To my mind, the bedrock assertion of Christian faith, celebrated at Christmas, is irrational. Perhaps that is why it is conveyed better by song than by words:

“King of kings, yet born of Mary,
As of old on earth He stood,
Lord of lords, in human vesture,
In the body and the blood;
He will give to all the faithful
His own self for heav’nly food.”
—“Let All Mortal Flesh Keep Silence”

Music is the language of the soul. The power of poetry put to melody and voice offers a better chance for the heart to grasp what the mind cannot comprehend.

Of course, our creeds and confessions try to cloak the incarnation in rational language. Theologians offer torturous explanations of how this miraculous birth occurred. But ultimately, all logic fails. Every attempt to describe how the creator of the cosmos became fully human while still, the scriptures declare, being the one through whom the whole creation came into being and who holds all things together, seems futile.

Through this mystery of the unimaginable, Christmas should deconstruct our confidence in systems of rational belief. Christianity, particularly in its dominant Western expressions forged during the Enlightenment, has been imprisoned by a compulsion to think our way into faith. Particularly following the Reformation, rationally constructed confessions of faith that went well beyond the ancient historic creeds became a litmus test that defined religious convictions. Mental assent to theological formulations was equated with professing faith. Christians came to believe in beliefs.

But the lack of intellectual consensus around particular confessions caused others to be written, spawning distinctive Christian traditions. Between 1520 and 1650, around 40-50 “definitive” confessions were drafted, each intending to formulate the right way to think about God and the church. This search for pure doctrine spilled over into conflict and violence: Christians killed one another over words. Religious wars in France are estimated to have killed at least 2 million victims. And the 30 Years War in central Europe, instigated by religious and political divisions between Protestant and Catholic Christians, killed an estimated 8 million. All this was a long distance in the wrong direction from the advent of God as a vulnerable infant, whose life would show that truth is revealed in sacrificial love rather than dogmatic formulas.
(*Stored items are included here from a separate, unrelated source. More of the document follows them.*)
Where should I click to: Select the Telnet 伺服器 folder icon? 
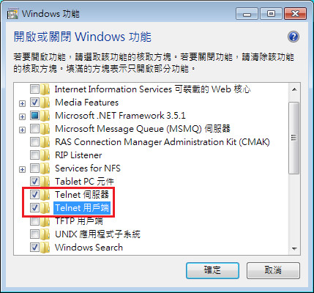coord(45,195)
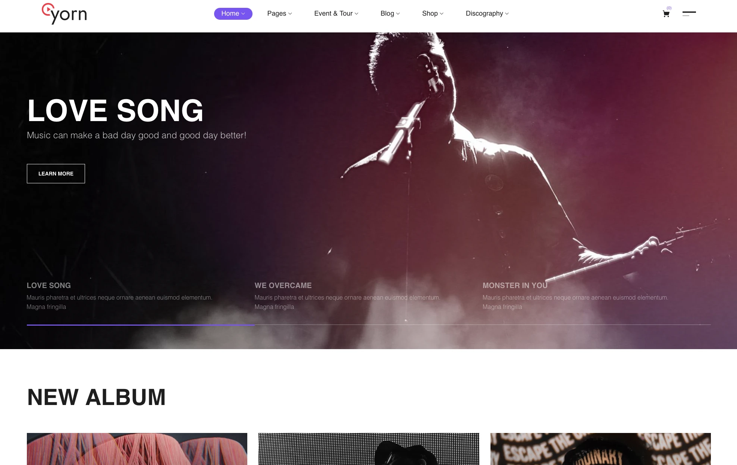This screenshot has height=465, width=737.
Task: Open the halftone hat album thumbnail
Action: 369,449
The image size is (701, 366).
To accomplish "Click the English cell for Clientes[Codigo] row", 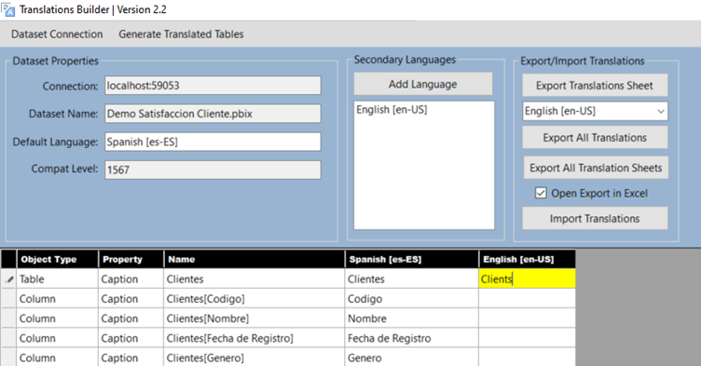I will pos(527,299).
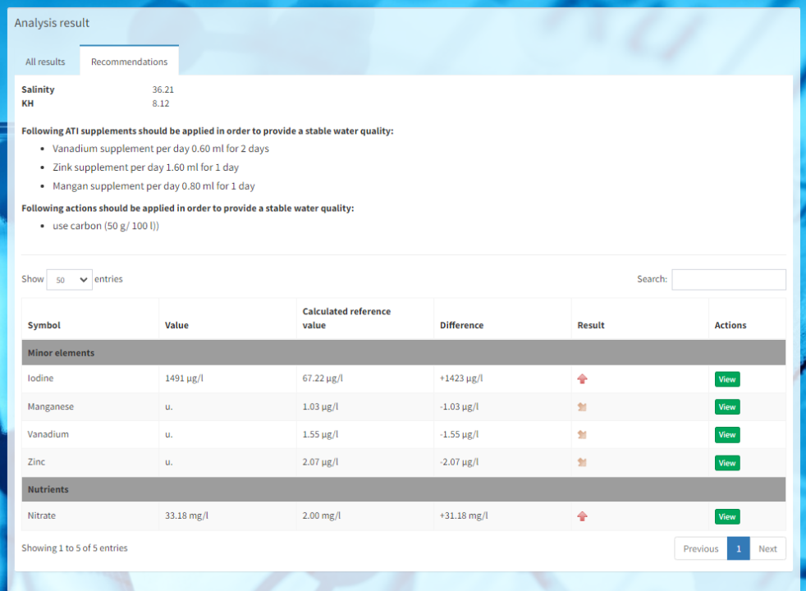
Task: Click the Manganese result status icon
Action: coord(582,407)
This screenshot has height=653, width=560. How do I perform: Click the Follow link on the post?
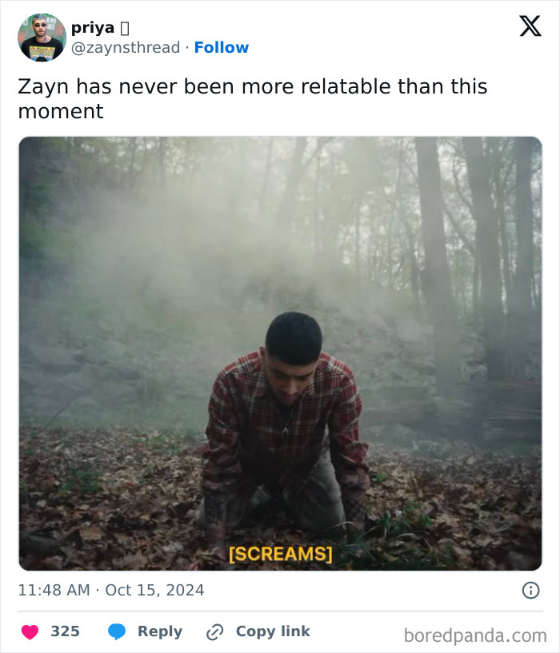click(x=222, y=48)
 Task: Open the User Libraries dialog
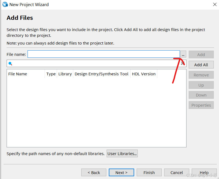(122, 154)
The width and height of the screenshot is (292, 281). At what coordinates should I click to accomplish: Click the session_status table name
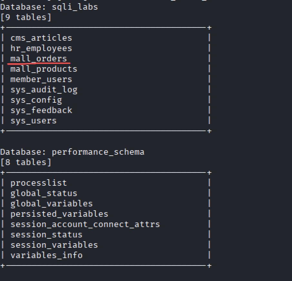tap(46, 234)
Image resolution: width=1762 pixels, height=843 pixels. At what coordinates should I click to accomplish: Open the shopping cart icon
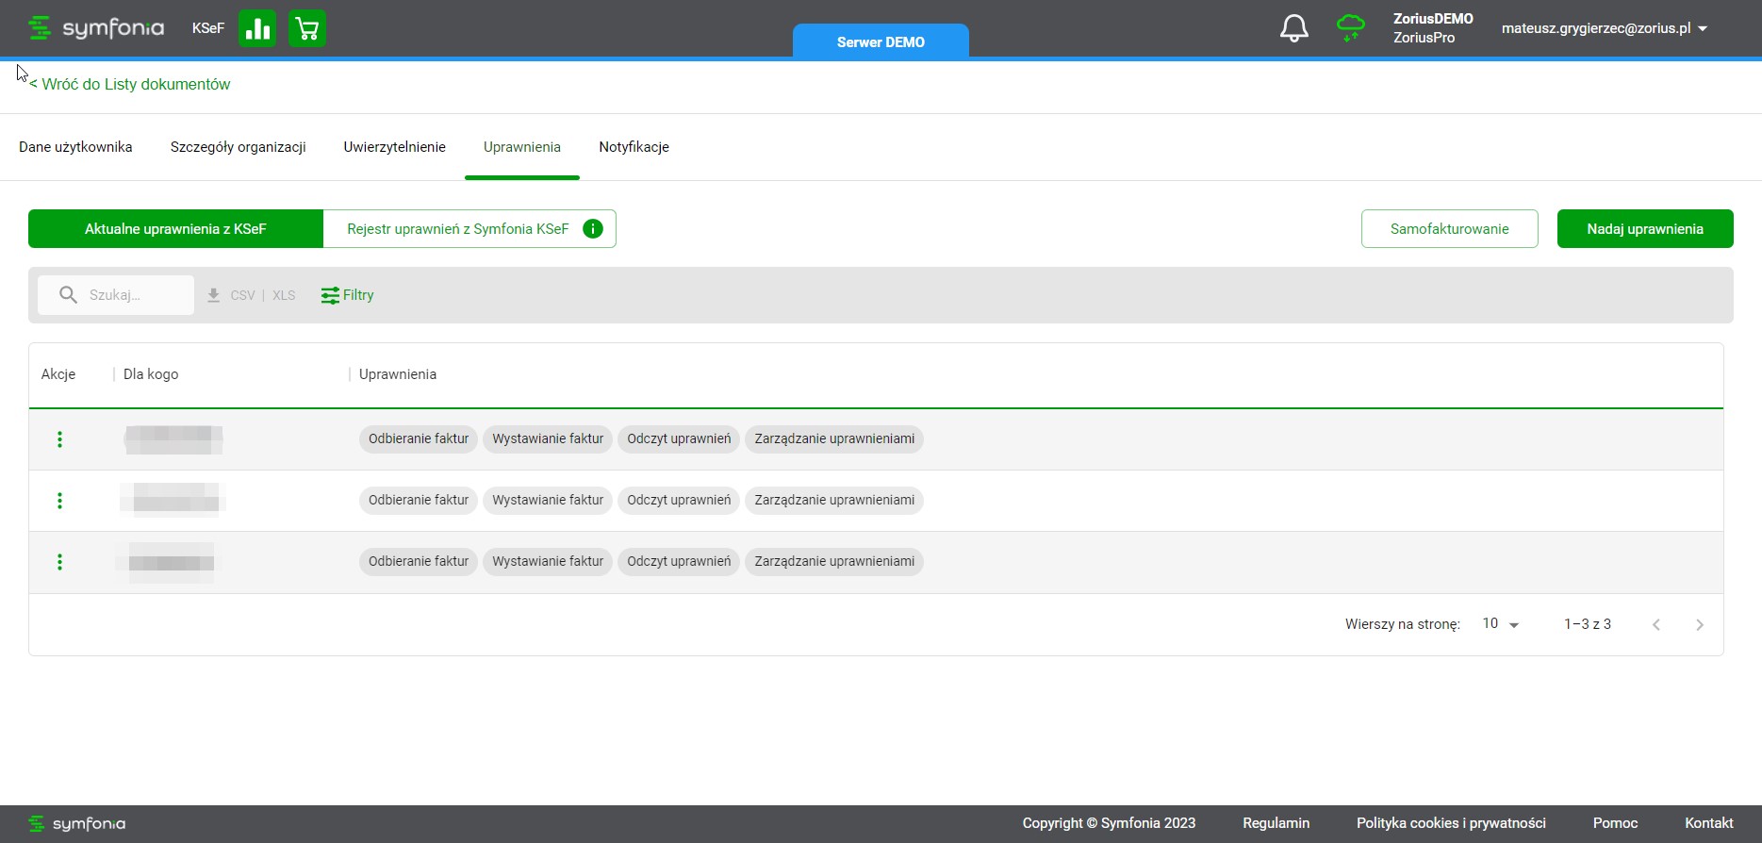click(x=306, y=28)
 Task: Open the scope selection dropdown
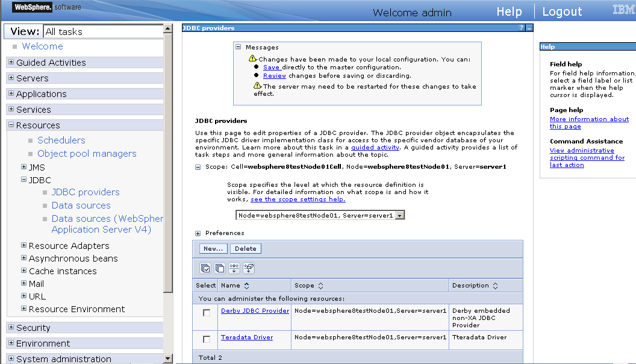pyautogui.click(x=399, y=214)
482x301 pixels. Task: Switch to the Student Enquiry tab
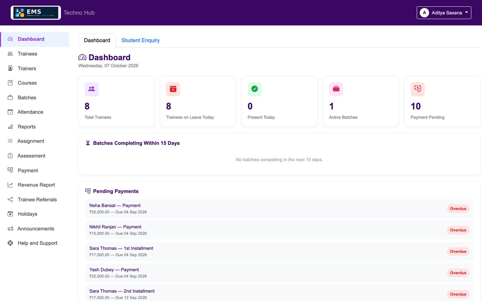(140, 40)
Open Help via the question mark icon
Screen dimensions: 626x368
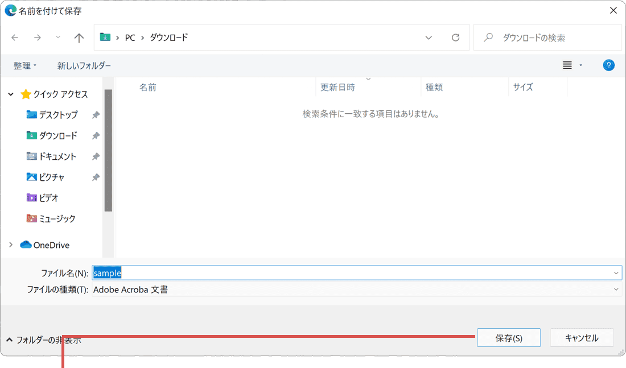pos(608,65)
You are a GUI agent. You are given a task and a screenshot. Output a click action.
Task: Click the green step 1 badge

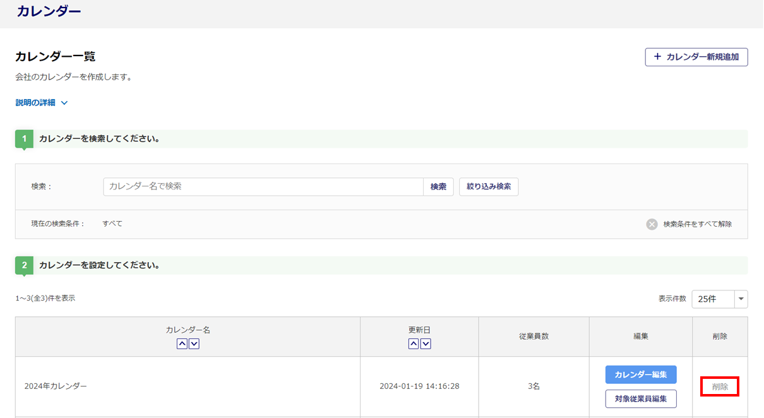(24, 138)
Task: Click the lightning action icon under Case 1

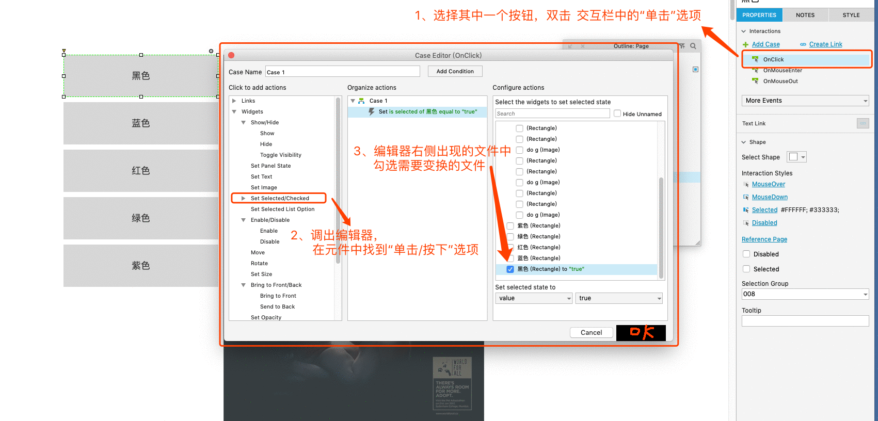Action: coord(371,111)
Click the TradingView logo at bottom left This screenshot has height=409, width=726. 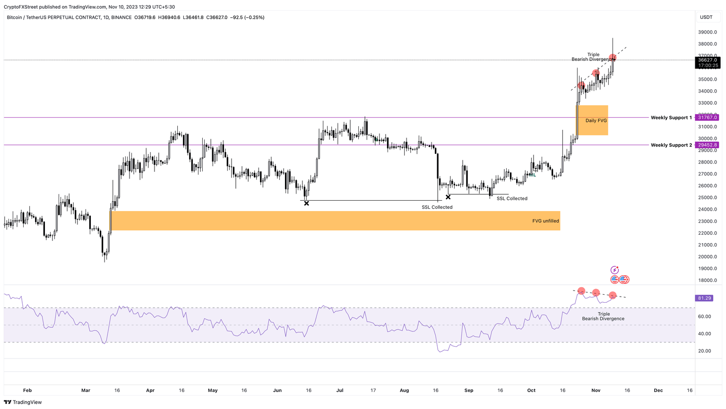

We should honor the gifts of the mind to understand and make sense of religious experience. A framework of convictions provides a circumference for the practice of faith. For instance, I’ll sign on to a declaration proclaiming God is the Creator, Jesus is the Christ, and the Spirit is the Giver of Life. But too often Western Christianity has compressed faith into rational formulas capable of consent without consequence, partitioned from emotive experience, and devoid of mystery. That’s no way to celebrate Christmas.

To say that the Creator “took on flesh,” is the most powerful reminder that each human person bears the image of God, buried at the core of their being. God is with us. St. Athanasius the Great, in fourth century Egypt, put it this way: “God became man so that man might become divine.” Reformed theologians may quibble and fret over those words, but they bring us to the heart of Christmas.

The manger, intended for animal feed, holds the Creator of the cosmos, whose presence is embedded in the material world, in flesh and blood, in rivers and rocks, in bread and wine, and at the core of every human life. This is incomprehensible. But let it sing, touching our soul, and bringing joy to the world.